Stored data entries:

════════════════

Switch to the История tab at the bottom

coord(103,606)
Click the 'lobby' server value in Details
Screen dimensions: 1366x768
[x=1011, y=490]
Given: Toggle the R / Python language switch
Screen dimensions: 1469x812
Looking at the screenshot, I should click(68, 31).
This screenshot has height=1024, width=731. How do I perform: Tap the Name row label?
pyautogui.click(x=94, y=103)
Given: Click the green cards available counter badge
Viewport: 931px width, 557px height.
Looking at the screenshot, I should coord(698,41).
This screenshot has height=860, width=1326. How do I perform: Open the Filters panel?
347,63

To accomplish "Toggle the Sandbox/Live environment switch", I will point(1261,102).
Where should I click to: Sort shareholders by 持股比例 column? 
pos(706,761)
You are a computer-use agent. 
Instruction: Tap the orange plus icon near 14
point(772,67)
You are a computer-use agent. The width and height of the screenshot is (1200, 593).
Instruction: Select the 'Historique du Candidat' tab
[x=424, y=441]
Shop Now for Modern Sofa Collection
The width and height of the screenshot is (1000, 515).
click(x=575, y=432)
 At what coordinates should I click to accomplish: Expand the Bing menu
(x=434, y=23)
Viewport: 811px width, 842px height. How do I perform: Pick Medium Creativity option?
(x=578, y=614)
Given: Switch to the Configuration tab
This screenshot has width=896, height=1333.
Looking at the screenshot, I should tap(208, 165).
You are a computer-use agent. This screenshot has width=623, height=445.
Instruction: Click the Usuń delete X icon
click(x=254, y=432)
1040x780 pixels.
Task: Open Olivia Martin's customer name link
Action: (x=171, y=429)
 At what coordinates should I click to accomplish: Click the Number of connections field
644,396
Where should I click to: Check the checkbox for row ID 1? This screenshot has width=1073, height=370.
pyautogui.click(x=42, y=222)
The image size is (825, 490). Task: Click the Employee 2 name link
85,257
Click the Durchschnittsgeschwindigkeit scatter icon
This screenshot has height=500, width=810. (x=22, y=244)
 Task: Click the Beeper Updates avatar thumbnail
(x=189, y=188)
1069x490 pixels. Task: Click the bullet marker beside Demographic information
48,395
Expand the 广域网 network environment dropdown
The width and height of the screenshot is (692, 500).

════════════════

TASK BRIEF
Every record above has to appear again, word for word.

ANSWER TO THIS PROBLEM
Switch to the История tab at the bottom

coord(103,606)
Click the 'lobby' server value in Details
Screen dimensions: 1366x768
[x=1011, y=490]
Given: Toggle the R / Python language switch
Screen dimensions: 1469x812
Looking at the screenshot, I should click(68, 31).
This screenshot has height=1024, width=731. How do I perform: Tap the Name row label?
pyautogui.click(x=94, y=103)
Given: Click the green cards available counter badge
Viewport: 931px width, 557px height.
Looking at the screenshot, I should coord(698,41).
This screenshot has height=860, width=1326. How do I perform: Open the Filters panel?
347,63

To accomplish "Toggle the Sandbox/Live environment switch", I will point(1261,102).
Where should I click to: Sort shareholders by 持股比例 column? 
pos(706,761)
You are a computer-use agent. 
Instruction: Tap the orange plus icon near 14
point(772,67)
You are a computer-use agent. The width and height of the screenshot is (1200, 593).
Instruction: Select the 'Historique du Candidat' tab
[x=424, y=441]
Shop Now for Modern Sofa Collection
The width and height of the screenshot is (1000, 515).
click(x=575, y=432)
 At what coordinates should I click to accomplish: Expand the Bing menu
(x=434, y=23)
Viewport: 811px width, 842px height. How do I perform: Pick Medium Creativity option?
(x=578, y=614)
Given: Switch to the Configuration tab
This screenshot has width=896, height=1333.
Looking at the screenshot, I should tap(208, 165).
You are a computer-use agent. This screenshot has width=623, height=445.
Instruction: Click the Usuń delete X icon
click(x=254, y=432)
1040x780 pixels.
Task: Open Olivia Martin's customer name link
Action: (x=171, y=429)
 At what coordinates should I click to accomplish: Click the Number of connections field
644,396
Where should I click to: Check the checkbox for row ID 1? This screenshot has width=1073, height=370.
pyautogui.click(x=42, y=222)
The image size is (825, 490). Task: Click the Employee 2 name link
85,257
Click the Durchschnittsgeschwindigkeit scatter icon
This screenshot has height=500, width=810. (x=22, y=244)
 Task: Click the Beeper Updates avatar thumbnail
(x=189, y=188)
1069x490 pixels. Task: Click the bullet marker beside Demographic information
48,395
Expand the 广域网 network environment dropdown
The width and height of the screenshot is (692, 500).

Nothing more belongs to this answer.